(Stored records)
··········

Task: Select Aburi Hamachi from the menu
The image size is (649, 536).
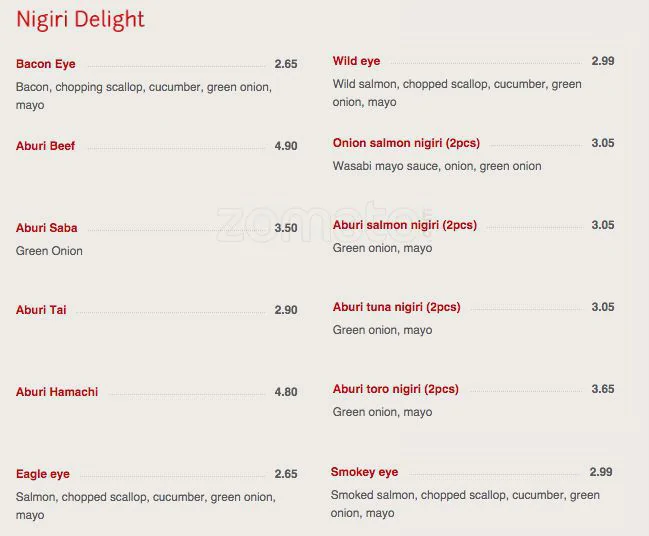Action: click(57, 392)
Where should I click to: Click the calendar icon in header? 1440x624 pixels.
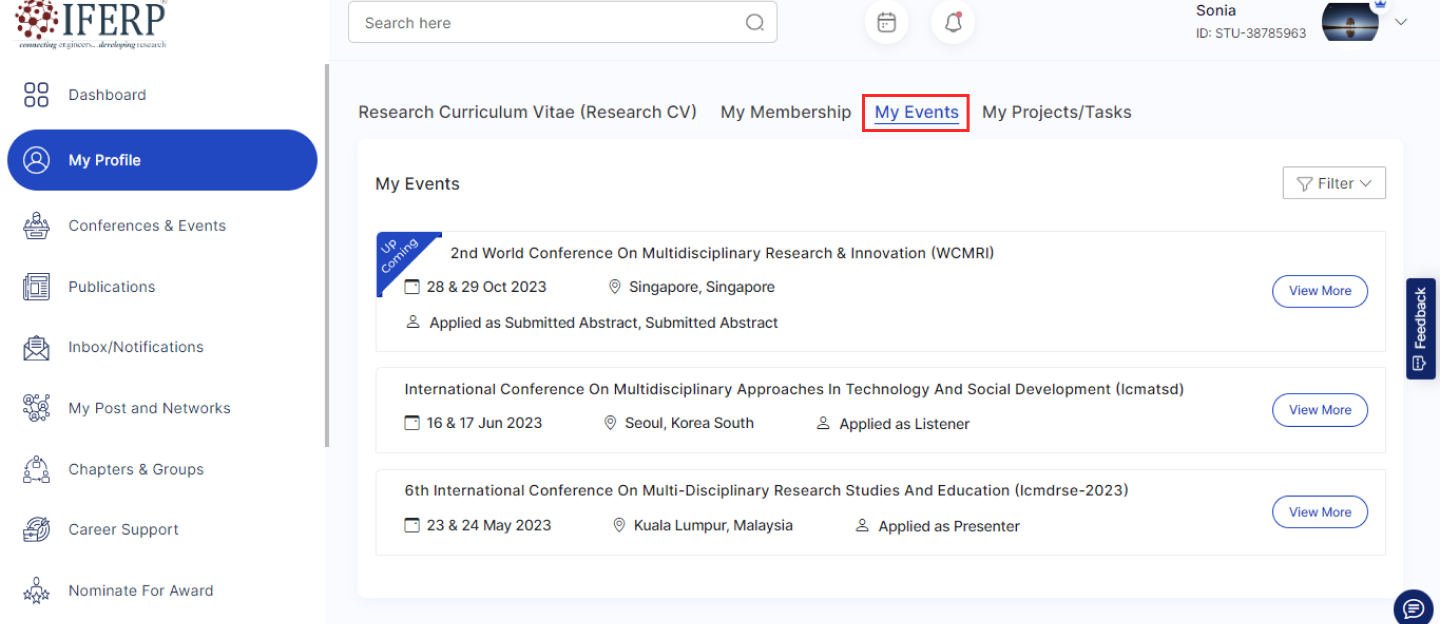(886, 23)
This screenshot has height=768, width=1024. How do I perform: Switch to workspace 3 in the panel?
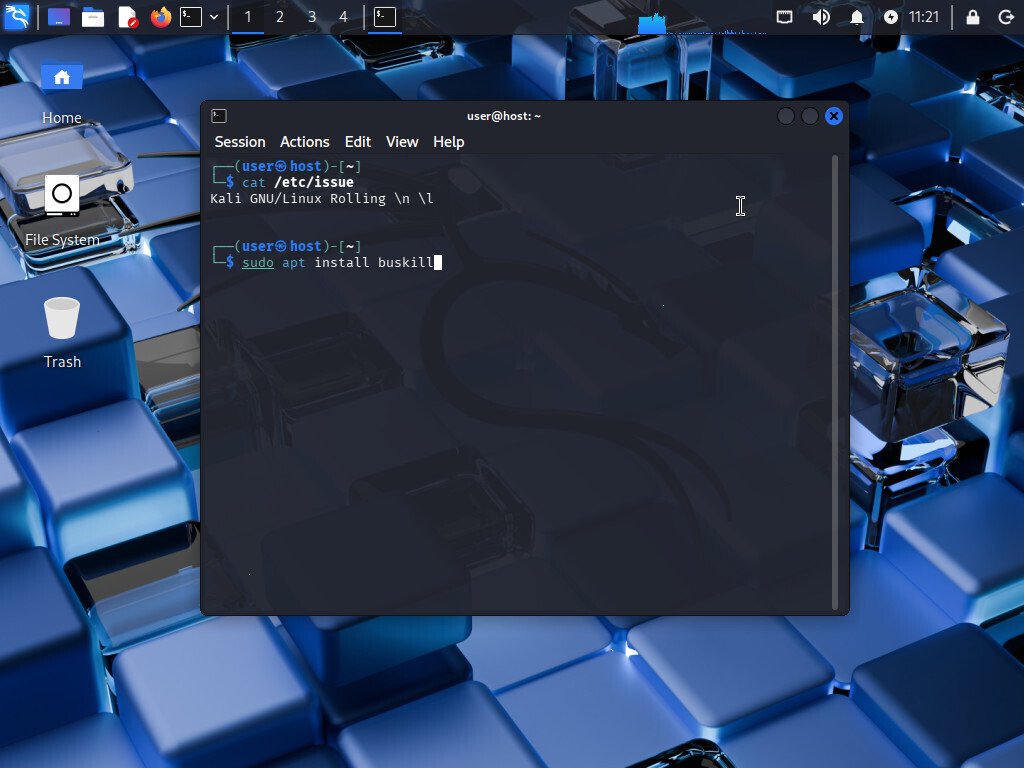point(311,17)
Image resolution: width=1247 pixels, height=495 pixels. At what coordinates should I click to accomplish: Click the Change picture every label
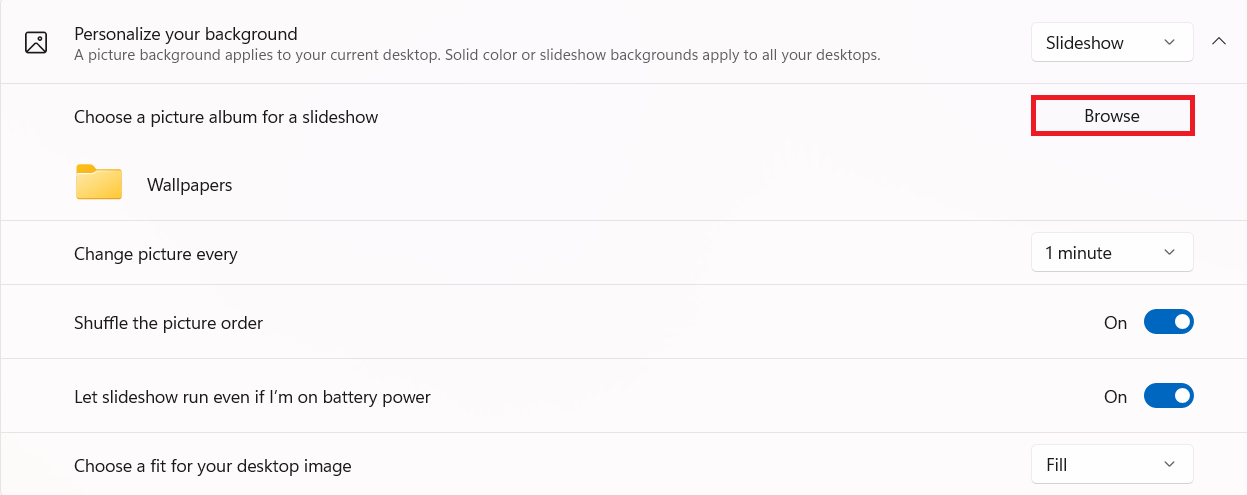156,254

··········

#### [TASK OBJECTIVE]
Drop the pictures and give every line above again exactly.

#### [OUTPUT]
Task: Select Aburi Hamachi from the menu
The image size is (649, 536).
Action: click(57, 392)
Where should I click to: Click the calendar icon in header? 1440x624 pixels.
(886, 23)
This screenshot has height=768, width=1024. How do I perform: Switch to workspace 3 in the panel?
point(311,17)
Image resolution: width=1247 pixels, height=495 pixels. At what coordinates should I click to accomplish: Click the Change picture every label
156,254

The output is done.